Welcome, Members of Parliament

Welcome, Members of Parliament. This blog is designed to act as a student forum for anyone enrolled in my classes at a Dallas-area proprietary college, former students, and/or others who find our conversations interesting. The Parliament will be moderated to ensure civility and relevance. The directions we take, the paths we follow, and the concerns we address are all up to you.

Monday, November 22, 2010

More Nincompoopery about Nekkid Bodies

Oh, puh-leese! Not again.

Last week the Daily Poop (aka the Dallas Morning News) ran a story about parents' objections to a textbook used in Plano's high school humanities class for gifted and talented students. The book in question is Culture and Values: A Survey of the Humanities. The reason? According to the article's author, the parents who protested the book's use claimed that "the college-level textbook reveals the darkest of artistic expressions" and objected to their daughter's being forced to look at the naughty images--of Michelangelo's David, the Hermes of Praxiteles, Botticelli's Birth of Venus, and Goya's Third of May 1808.

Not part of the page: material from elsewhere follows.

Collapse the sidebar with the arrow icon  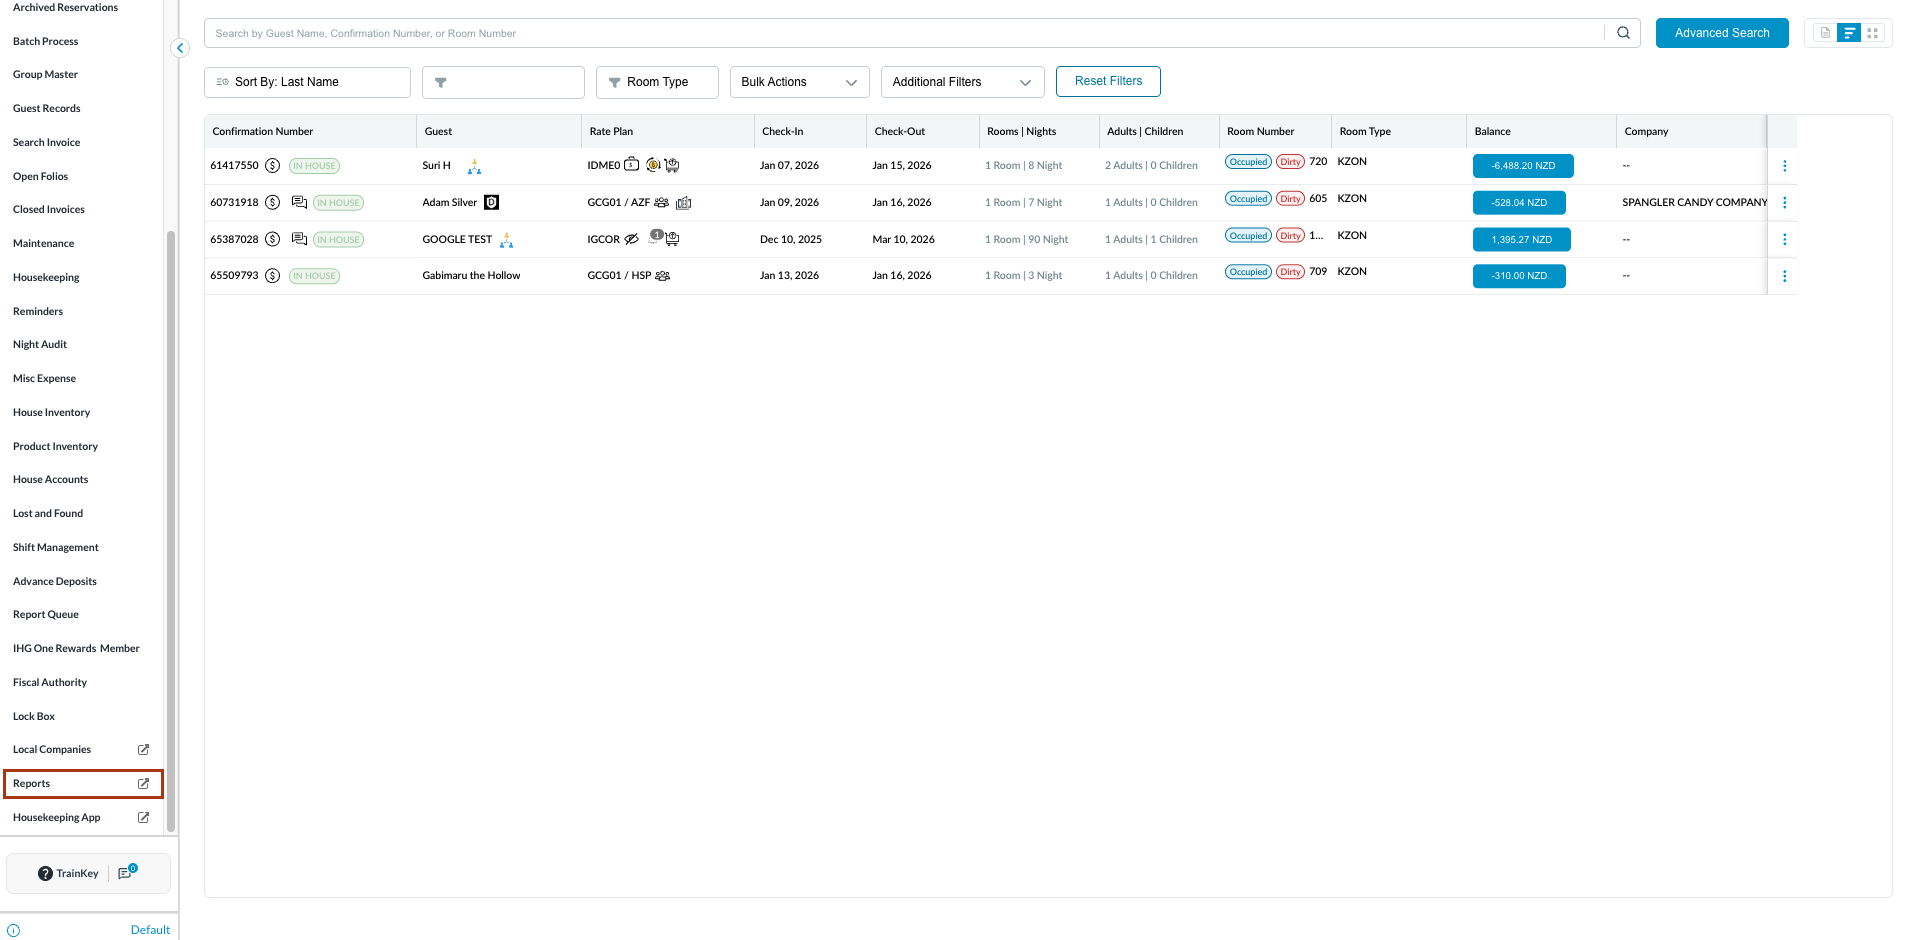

Now, I would agree that the Goya depicts one of the darker moments of human history, but am pretty sure that fourteen-year-olds have seen much worse on the news. If, of course, they watch the news--and if their mommies let them.

But we've heard this song before. In 2006, a Frisco teacher was fired for taking her charges to the Dallas Museum of Art, where one of them apparently caught a glimpse of some naughty bits down the hall and blabbed to mommy. These were fifth-graders, all of whom had obtained permission slips from their parents.

To Plano ISD's credit, they've rescinded their withdrawal of the book, although the parents are pursuing a review through the State Board of Education. Given that board's history, who knows what'll happen (for my take on the Board, see these posts on The Owl of Athena: Back to the Future and Educational Secession). I cannot help, however, but to see the whole episode as yet one more example of how education in Texas is being compromised by short-sightedness and ignorance.

There's apparently a Facebook page on this issue (authored by Ashley Meyers, who graduated from a Plano high school and now attends Northwestern University). Since I'm not a participant in this particular social network, you might want to look up the page and let us know what the 500 followers are saying.